Copy the items below exactly, starting with the line that contains "1274x942 pixels. Task: Click" and continuing through the last line of the items. Leave the pictures out.

A block of data
[Start]

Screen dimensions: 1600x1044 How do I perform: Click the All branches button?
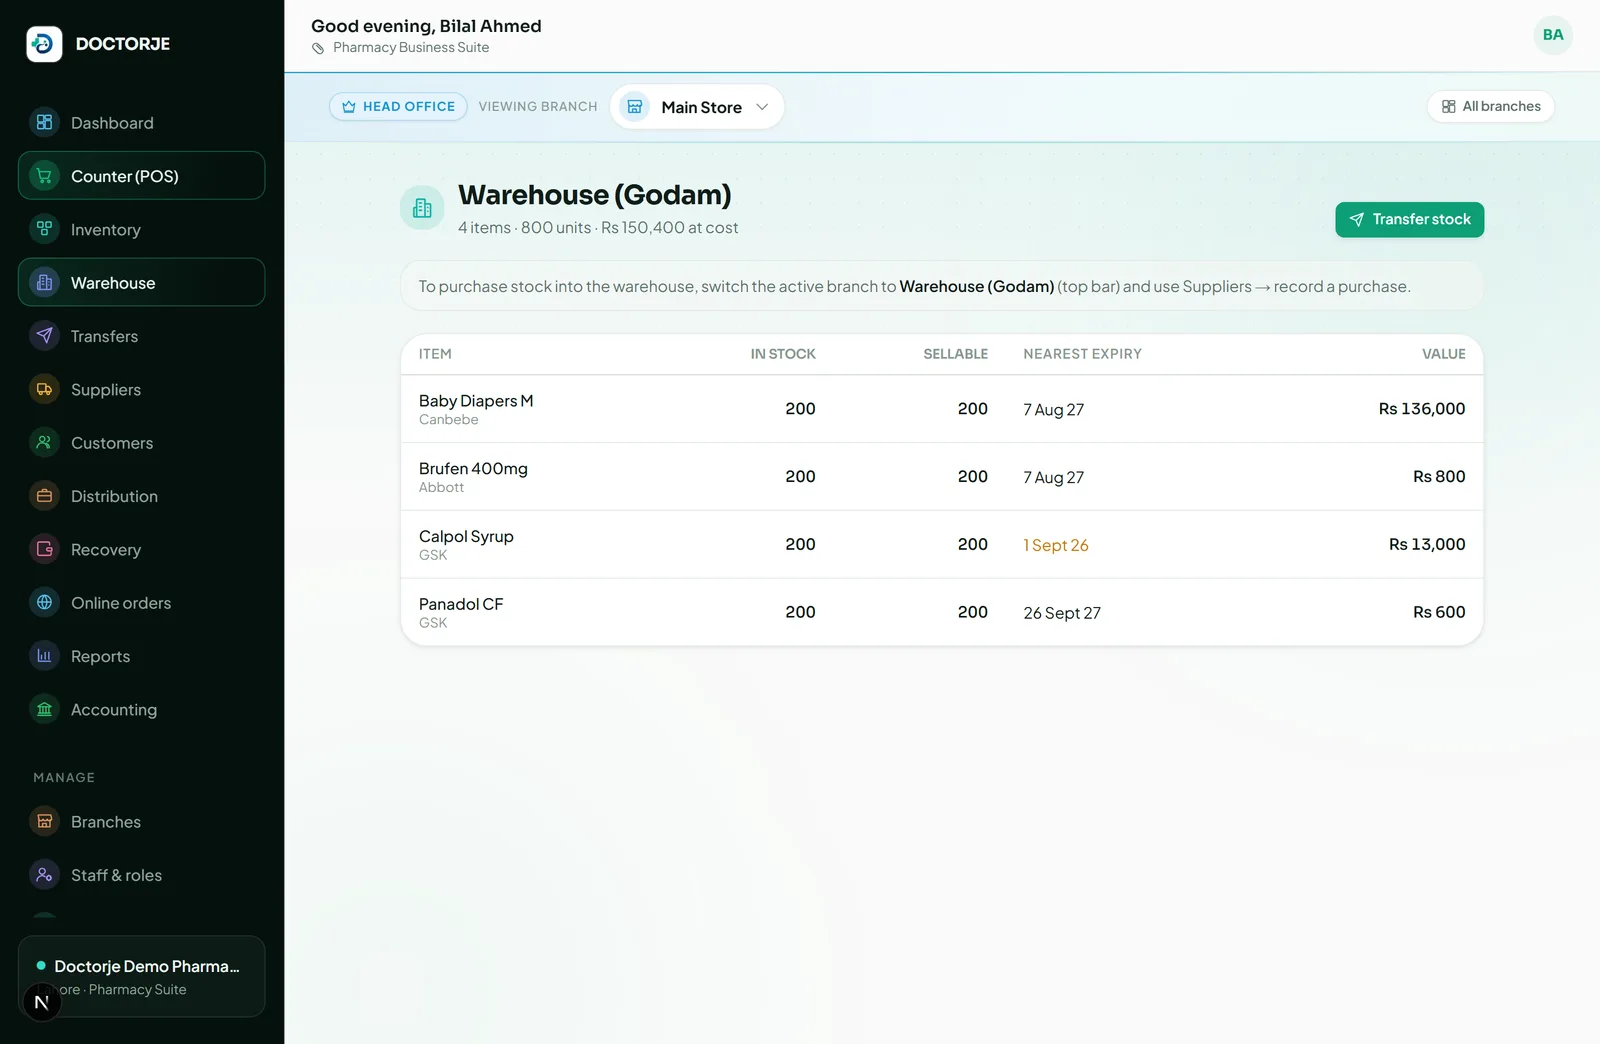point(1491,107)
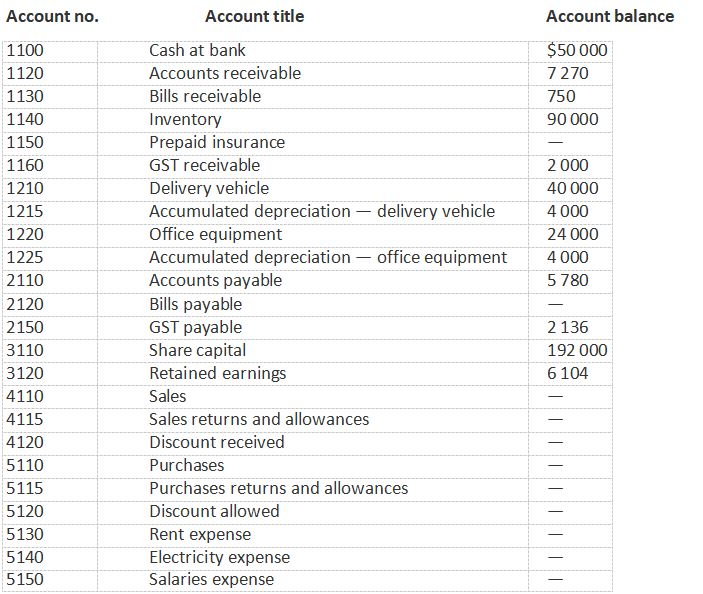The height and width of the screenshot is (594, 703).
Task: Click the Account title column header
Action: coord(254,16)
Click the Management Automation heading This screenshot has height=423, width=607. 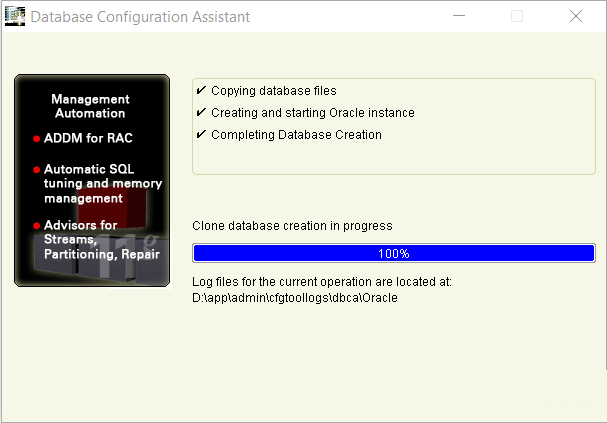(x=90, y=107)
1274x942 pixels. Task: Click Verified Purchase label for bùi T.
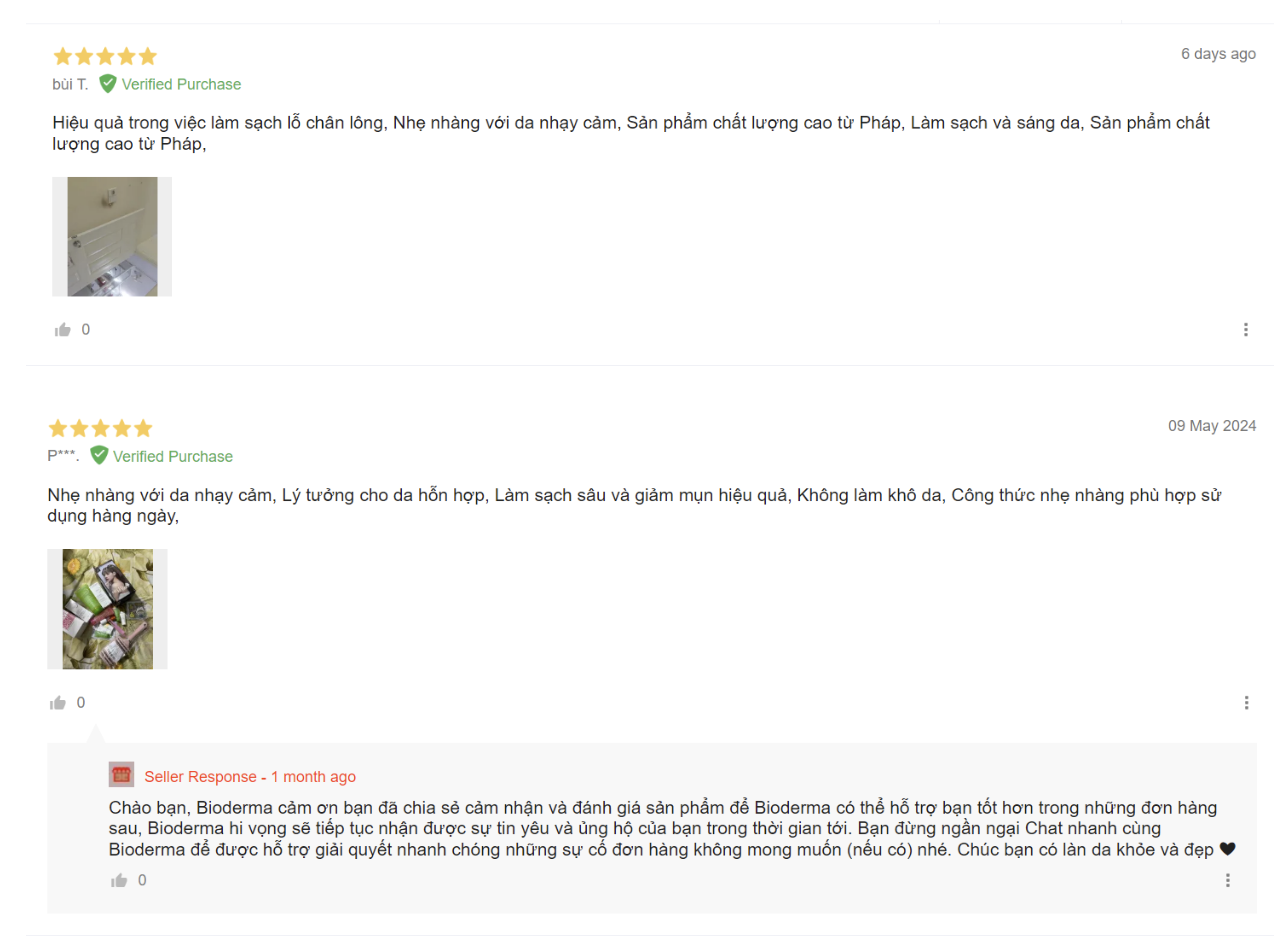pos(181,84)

[End]

Completed exercise:
1274x942 pixels. Task: Click Verified Purchase label for bùi T.
pos(181,84)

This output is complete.